• _Problem to work on_
Within the data that follows, how many lines contain the word "computer"? Reply with only the number.

• _Dataset excerpts_
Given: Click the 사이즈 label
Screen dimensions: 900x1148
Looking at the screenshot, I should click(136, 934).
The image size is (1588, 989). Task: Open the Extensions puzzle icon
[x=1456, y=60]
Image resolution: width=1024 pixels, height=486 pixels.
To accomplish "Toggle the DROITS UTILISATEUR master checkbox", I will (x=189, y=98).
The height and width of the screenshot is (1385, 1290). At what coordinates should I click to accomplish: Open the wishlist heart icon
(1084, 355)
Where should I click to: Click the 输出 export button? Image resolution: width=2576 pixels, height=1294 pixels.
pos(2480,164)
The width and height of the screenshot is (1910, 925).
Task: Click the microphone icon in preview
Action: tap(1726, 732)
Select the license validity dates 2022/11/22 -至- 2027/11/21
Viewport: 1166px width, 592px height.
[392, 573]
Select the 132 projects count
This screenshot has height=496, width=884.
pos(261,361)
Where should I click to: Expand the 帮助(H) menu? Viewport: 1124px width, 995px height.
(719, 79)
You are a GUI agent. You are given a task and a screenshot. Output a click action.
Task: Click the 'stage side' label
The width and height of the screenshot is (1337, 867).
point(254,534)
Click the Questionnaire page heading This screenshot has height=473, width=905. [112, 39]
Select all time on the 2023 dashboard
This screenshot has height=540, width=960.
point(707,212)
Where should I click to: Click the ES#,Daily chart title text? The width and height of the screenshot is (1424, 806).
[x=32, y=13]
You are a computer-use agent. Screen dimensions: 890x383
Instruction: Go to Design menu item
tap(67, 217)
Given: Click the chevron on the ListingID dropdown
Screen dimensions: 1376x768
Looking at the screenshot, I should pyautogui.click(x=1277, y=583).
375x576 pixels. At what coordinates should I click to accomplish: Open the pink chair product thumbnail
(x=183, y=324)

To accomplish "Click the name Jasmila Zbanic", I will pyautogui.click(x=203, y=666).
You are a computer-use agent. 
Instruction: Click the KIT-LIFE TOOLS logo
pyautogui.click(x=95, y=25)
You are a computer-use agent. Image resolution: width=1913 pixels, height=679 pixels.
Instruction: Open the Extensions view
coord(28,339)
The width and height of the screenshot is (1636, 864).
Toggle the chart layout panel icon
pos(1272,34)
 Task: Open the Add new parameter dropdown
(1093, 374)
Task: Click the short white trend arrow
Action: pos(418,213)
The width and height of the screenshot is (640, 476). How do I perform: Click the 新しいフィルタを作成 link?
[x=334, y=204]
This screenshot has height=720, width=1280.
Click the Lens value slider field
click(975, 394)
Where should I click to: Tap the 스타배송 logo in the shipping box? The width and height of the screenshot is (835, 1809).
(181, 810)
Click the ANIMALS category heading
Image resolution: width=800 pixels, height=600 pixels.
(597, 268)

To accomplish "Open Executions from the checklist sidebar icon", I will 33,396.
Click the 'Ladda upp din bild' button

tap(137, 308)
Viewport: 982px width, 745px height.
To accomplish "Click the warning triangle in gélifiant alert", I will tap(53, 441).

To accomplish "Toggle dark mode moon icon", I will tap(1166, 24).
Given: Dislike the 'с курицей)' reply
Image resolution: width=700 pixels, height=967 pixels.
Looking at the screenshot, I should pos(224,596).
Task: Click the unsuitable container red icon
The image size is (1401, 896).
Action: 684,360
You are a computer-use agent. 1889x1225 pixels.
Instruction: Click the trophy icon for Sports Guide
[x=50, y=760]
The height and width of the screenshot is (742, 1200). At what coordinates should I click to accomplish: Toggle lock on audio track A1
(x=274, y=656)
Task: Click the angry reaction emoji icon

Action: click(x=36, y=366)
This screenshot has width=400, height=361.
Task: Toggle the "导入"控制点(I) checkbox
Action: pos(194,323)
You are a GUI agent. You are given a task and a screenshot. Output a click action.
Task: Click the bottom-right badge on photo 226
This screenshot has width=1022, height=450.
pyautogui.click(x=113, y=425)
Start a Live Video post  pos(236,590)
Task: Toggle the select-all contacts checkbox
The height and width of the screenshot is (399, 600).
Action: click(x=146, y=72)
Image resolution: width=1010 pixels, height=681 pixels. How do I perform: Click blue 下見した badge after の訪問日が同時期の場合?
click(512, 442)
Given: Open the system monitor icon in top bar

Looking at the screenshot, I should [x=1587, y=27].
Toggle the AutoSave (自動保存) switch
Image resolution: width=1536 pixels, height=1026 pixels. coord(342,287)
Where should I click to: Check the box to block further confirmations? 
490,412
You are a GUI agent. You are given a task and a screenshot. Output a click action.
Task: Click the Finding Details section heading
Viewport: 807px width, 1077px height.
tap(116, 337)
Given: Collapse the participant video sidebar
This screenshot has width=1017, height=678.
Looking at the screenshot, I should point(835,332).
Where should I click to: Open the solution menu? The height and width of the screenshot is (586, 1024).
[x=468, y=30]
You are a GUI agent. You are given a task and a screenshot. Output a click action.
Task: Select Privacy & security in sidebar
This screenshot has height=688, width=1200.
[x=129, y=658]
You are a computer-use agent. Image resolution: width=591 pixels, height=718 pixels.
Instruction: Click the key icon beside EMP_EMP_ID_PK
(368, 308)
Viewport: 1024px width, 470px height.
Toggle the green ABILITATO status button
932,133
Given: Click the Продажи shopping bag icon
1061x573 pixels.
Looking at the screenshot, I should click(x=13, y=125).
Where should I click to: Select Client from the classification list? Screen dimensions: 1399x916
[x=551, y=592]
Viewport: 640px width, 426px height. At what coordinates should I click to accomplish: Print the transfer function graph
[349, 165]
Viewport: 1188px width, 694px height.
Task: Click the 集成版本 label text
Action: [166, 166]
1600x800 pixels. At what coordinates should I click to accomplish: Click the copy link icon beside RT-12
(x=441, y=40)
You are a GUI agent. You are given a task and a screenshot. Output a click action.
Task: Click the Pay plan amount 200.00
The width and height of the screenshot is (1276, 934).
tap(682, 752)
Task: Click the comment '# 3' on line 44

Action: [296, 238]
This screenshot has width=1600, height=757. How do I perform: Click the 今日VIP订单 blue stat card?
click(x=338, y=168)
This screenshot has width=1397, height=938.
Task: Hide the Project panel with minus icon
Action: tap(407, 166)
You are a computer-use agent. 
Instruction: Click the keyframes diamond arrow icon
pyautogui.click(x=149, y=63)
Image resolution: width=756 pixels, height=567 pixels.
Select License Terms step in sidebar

• _Response_
6